This question was asked in my assignments of commutative algebra and I am not able to make much progress on it.
Question: (a) Show that A is noetherian iff every prime ideal is of finite type.
(b) Let A be a commutative ring and I , J are ideals. Assume that J is of the finite type and A/I , A/J are noetherian. Show that A/IJ is still noetherian.
Attempt:(a) If A is noetherian,then I have shown that every prime ideal is of the finite type. But I am not able to proceed in the opposite direction. Please help me!
(b) assuming that J is of finite type, I have shown that J is noetherian and I have been given that A/I , A/J are noetherian . I showed that $A/IJ \subseteq A+ I$ and as any descending chain in A+I stabilizes then so does in A/IJ and hence A/IJ is noetherian. Is my proof fine?
Thanks!
(a) You have shown the "$\implies$" implication. Let us show the "$\impliedby$" implication.
We are given a ring $A$ such that every prime ideal is of finite type. We are asked to prove $A$ is noetherian, i.e. every ideal is of finite type.
Towards a contradiction, suppose there is an ideal that is not of finite type, i.e., the set of ideals that are not of finite type is not empty. Using Zorn’s lemma we can see that there exists a maximal element $m$ in this set.
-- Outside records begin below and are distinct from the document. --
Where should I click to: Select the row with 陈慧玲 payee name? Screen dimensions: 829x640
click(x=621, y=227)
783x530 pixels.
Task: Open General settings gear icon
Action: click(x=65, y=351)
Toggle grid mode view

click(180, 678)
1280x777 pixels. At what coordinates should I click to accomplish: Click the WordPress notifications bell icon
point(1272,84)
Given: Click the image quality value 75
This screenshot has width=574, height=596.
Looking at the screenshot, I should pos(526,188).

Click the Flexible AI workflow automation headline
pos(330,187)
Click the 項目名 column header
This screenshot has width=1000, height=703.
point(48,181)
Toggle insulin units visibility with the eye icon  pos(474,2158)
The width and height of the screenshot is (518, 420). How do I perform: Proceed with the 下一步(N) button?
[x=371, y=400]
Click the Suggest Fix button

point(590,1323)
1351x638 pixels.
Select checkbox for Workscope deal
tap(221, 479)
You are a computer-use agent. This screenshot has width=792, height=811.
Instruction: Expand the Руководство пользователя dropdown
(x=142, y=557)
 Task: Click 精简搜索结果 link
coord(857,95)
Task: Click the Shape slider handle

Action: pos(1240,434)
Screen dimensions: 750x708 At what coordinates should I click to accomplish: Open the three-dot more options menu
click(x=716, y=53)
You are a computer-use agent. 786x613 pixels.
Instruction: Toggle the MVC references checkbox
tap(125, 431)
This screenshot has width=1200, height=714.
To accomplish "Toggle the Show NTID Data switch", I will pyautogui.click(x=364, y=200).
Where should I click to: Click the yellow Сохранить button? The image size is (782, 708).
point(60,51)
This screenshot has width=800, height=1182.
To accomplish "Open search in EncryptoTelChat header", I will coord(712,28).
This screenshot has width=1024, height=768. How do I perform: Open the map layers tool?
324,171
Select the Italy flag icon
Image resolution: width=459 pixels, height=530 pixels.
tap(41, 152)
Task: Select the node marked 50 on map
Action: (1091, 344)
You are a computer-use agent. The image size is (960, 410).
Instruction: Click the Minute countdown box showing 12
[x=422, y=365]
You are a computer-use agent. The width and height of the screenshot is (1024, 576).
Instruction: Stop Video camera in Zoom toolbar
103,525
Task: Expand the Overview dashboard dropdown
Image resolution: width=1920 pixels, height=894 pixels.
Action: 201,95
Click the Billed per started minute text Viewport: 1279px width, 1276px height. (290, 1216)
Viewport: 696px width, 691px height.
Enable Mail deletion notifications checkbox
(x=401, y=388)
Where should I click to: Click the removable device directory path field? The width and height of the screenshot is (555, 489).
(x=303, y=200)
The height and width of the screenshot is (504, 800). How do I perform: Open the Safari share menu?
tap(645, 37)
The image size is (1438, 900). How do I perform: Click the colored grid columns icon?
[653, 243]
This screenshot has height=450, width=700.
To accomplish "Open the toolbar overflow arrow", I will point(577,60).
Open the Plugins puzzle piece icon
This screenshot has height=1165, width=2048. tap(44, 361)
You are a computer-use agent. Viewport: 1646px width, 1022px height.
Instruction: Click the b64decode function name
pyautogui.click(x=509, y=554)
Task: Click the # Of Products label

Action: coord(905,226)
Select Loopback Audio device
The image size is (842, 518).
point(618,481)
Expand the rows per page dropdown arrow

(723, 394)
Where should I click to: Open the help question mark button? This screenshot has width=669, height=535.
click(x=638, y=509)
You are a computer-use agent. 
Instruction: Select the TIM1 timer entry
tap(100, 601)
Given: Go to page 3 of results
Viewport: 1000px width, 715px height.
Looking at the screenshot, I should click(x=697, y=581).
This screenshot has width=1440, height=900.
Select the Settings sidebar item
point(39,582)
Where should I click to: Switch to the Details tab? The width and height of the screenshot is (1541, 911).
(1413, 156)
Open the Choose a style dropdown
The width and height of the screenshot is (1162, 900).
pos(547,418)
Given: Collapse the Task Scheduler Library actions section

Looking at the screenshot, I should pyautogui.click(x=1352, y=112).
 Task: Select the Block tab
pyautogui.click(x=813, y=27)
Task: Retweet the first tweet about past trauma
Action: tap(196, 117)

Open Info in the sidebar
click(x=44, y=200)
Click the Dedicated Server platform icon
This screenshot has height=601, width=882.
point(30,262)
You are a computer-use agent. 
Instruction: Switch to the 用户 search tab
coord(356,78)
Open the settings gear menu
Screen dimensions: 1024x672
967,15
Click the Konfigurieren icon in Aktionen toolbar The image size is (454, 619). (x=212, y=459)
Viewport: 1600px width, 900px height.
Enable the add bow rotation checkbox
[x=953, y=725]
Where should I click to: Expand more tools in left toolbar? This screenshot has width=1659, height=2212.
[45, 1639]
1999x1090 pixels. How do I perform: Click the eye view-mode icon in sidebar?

Since $m$ is not of finite type, $m$ is not prime. Hence $m$ is properly contained in two ideals $a,b$ such that $ab\subseteq m$. By the maximal property of $m$, we know $a$ and $b$ are finite type and $R/a$ is Noetherian.
Since $b/ab$ as $R/a$-module is finitely generated and $R/a$ is Noetherian, every submodule is finitely generated over $R/a$, hence likewise over $R$.
In particular, $m/ab$ is a finitely generated $R$-module and since $ab$ is finite type, so is $m$. We have thus arrived at a contradiction.
This proof was given in commutative rings with restricted minimum condition by I. S. Cohen, 1950.
(b) "... as any descending chain in $A+I$ stabilizes then so does in $A/IJ$ and hence $A/IJ$ is noetherian." How is "descending chain" relevant to "noetherian"?